**Problem statement:** Return nothing but the lines from the one containing "This screenshot has width=742, height=560." through the end of the records below, exactly as they stand and without pictures.

**Data provided:**
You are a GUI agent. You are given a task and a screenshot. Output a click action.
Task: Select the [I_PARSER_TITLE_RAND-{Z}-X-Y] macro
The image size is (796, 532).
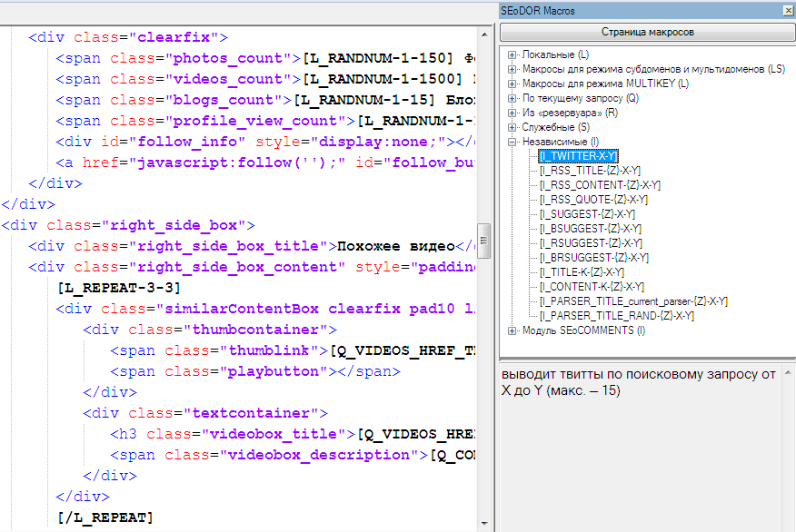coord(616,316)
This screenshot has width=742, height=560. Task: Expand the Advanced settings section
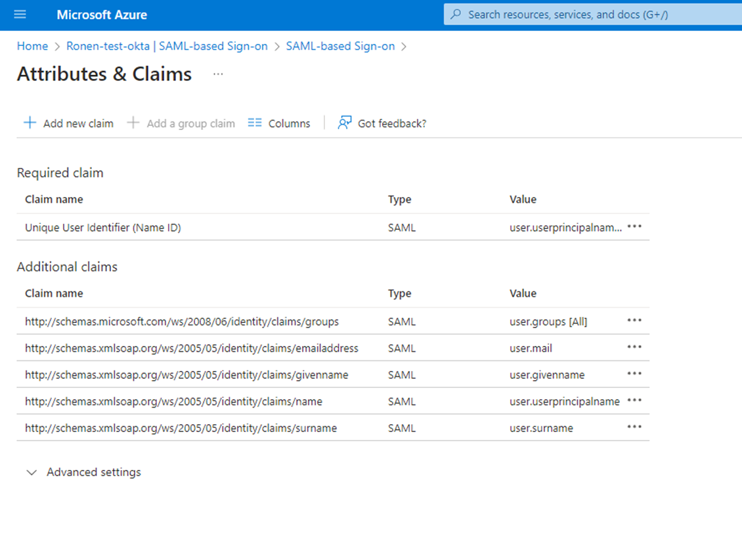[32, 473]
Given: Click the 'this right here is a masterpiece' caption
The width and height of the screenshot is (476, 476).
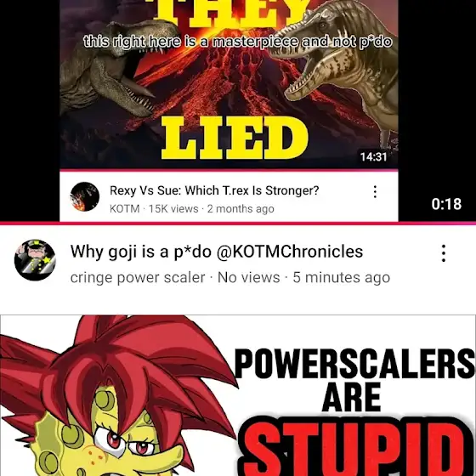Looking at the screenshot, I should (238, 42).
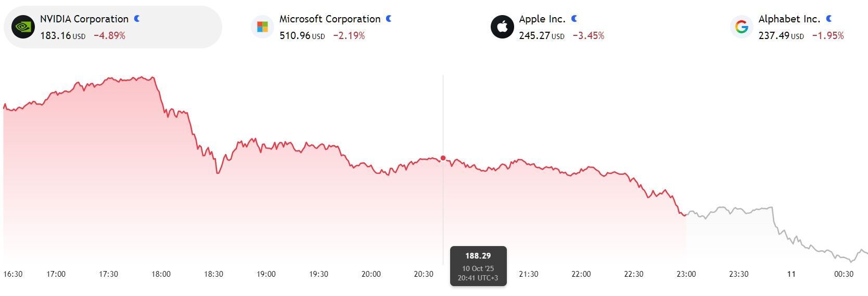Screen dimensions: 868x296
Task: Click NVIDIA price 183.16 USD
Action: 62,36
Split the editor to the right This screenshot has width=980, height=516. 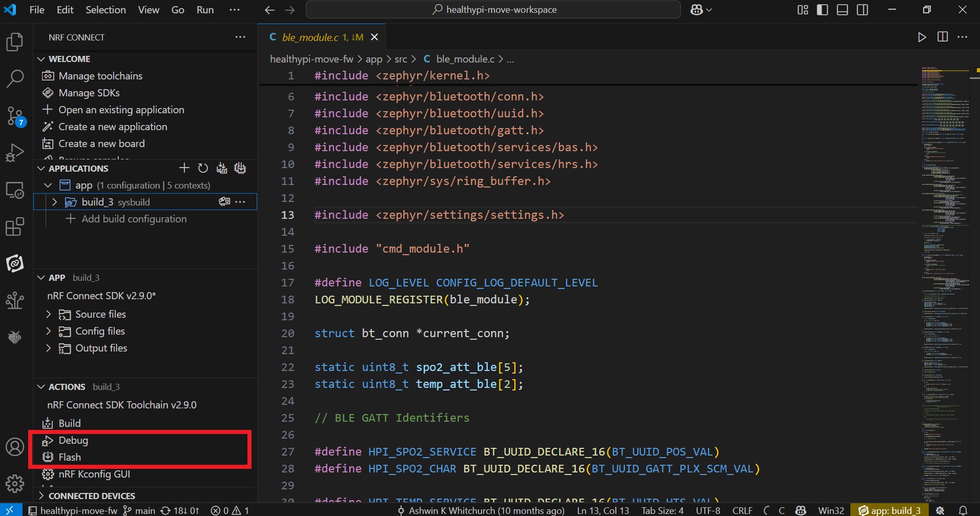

**Exercise result:**
This screenshot has width=742, height=560. Task: Expand the Advanced settings section
[32, 473]
Given: Click the 'this right here is a masterpiece' caption
The width and height of the screenshot is (476, 476).
Looking at the screenshot, I should (238, 42).
Screen dimensions: 868x296
Task: Click NVIDIA price 183.16 USD
Action: 62,36
Split the editor to the right This screenshot has width=980, height=516. 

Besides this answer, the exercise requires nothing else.